I have no background in medicine, but to me the lady in question made the opposite point to the one she seemed to want to. If there are fewer doctors per capita in the UK than in France, but UK mortality rates are better, it might be more plausible to argue that less doctors implies better survival rates; this is what the above chart suggests. Of course this assertion is open to challenge and – as with most statistical phenomena – there are undoubtedly many other factors. There is also of course the old chestnut of correlation not implying causality (not that the above chart even establishes correlation). However, at the very least, the “facts” as presented did not seem to be a prima facie case for hiring more UK doctors.

Sadly for both the GP in question and for inhabitants of the UK, I think that the actual graph is more like:

This exhibit could perhaps suggest that the second doctor had a potential point, but such simplistic observations, much as we may love to make them, do not always stand up to rigorous statistical analysis. Statistical findings can be as counter-intuitive as many other mathematical results.

Speaking of statistics, when challenged on whether she had the relative mortality rates for France and the UK the right way round, the same GP said, “well you can prove anything with statistics.” We hear this phrase so often that I guess many of us come to believe it. In fact it might be more accurate to say, “selection bias is all pervasive”, or perhaps even “innumeracy will generally lead to erroneous conclusions being drawn.”

When physicians are happy to appear on national radio and exhibit what is at best a tenuous grasp of figures, one can but wonder about the risk of numerically-based medical decisions sometimes going awry. With doctors also increasingly involved in public affairs (either as expert advisers or – in the UK at least – often as members of parliament), perhaps these worries should also be extended into areas of policy making.

Even more fundamentally (but then as an ex-Mathematician I would say this), perhaps the UK needs to reassess how it teaches mathematics. Also maybe UK medical schools need to examine numeric proficiency again just before students graduate as well as many years earlier when candidates apply; just in case something in the process of producing new doctors has squeezed their previous mathematical ability out of them.
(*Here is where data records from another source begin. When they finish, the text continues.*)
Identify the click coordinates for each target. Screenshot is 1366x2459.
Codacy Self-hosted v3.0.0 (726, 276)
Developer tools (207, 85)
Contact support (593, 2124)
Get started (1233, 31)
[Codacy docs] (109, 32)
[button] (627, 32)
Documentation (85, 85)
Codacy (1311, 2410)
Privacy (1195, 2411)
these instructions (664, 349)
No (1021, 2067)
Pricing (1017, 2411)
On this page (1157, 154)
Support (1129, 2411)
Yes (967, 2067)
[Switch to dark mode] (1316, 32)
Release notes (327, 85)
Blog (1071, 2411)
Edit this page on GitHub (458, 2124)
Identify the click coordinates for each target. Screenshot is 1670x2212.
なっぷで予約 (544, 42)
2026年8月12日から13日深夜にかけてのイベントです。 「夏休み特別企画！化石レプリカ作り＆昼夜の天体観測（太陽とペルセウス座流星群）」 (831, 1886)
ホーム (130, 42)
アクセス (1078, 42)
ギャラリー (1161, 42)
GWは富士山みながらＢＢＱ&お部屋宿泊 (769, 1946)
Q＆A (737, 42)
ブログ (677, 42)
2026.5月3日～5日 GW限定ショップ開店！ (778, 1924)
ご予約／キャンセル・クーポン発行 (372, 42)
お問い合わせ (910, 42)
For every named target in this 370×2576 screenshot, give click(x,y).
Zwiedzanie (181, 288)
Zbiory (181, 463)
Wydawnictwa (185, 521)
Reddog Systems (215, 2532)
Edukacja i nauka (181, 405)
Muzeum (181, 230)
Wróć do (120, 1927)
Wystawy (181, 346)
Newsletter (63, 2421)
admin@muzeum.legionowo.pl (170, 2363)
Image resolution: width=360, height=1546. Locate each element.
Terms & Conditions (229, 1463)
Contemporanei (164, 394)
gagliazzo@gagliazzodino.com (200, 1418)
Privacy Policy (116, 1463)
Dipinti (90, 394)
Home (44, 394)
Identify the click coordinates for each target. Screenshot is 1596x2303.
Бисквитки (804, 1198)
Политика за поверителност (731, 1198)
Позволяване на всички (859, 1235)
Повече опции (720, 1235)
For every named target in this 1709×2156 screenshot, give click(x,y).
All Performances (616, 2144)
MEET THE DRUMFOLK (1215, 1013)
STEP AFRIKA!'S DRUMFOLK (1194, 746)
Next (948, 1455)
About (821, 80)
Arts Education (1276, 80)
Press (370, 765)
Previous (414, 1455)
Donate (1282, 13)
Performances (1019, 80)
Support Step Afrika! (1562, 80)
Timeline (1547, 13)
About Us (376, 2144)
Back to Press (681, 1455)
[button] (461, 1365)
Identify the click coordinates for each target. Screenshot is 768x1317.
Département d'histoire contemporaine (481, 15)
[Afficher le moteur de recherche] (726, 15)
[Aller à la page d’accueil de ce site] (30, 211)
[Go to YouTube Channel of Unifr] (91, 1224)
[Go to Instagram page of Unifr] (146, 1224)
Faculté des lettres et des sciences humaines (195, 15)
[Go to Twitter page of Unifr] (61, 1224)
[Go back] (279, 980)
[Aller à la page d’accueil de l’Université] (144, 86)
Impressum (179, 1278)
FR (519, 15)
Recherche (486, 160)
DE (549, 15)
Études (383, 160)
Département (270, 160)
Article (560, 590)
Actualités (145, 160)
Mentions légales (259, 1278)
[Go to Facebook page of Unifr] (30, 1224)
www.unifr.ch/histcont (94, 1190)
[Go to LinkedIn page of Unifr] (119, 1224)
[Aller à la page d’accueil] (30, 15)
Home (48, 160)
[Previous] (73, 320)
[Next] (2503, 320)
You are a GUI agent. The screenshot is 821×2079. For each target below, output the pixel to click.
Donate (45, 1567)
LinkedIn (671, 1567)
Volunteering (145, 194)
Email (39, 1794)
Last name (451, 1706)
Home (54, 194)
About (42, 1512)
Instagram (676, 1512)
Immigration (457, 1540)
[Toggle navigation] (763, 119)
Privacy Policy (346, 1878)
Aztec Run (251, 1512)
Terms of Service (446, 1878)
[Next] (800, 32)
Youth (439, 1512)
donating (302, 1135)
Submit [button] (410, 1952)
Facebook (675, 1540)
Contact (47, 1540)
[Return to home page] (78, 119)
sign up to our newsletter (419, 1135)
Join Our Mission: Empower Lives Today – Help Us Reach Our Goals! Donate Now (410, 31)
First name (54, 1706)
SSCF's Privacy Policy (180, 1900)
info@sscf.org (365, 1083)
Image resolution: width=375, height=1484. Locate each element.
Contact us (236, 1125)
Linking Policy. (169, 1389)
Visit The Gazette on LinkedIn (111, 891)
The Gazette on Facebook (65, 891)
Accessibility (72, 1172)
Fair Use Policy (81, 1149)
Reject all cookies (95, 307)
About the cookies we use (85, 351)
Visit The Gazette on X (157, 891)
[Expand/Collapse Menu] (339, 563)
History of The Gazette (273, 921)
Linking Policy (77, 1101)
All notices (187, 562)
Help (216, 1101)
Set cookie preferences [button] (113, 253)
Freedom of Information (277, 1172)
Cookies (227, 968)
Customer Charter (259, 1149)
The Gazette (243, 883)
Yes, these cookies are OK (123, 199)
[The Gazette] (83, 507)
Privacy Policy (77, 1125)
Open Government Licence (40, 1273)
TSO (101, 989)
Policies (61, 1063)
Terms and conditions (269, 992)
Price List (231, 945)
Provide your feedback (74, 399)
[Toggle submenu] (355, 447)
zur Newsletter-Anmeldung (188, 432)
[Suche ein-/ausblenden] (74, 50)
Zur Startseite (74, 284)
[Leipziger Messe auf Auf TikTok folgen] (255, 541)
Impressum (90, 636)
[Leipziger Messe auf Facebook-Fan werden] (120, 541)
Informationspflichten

Before I begin to be seen as an opponent of the medical profession, I should close by asking a couple of questions that are perhaps closer to home for some readers. How many of the business decisions that are taken using information lovingly crafted by information professionals such as you and me are marred by an incomplete understanding of numbers on the part of [hopefully] a small subsection of users? As IT professionals, what should we be doing to minimise the likelihood of such an occurrence in our organisations?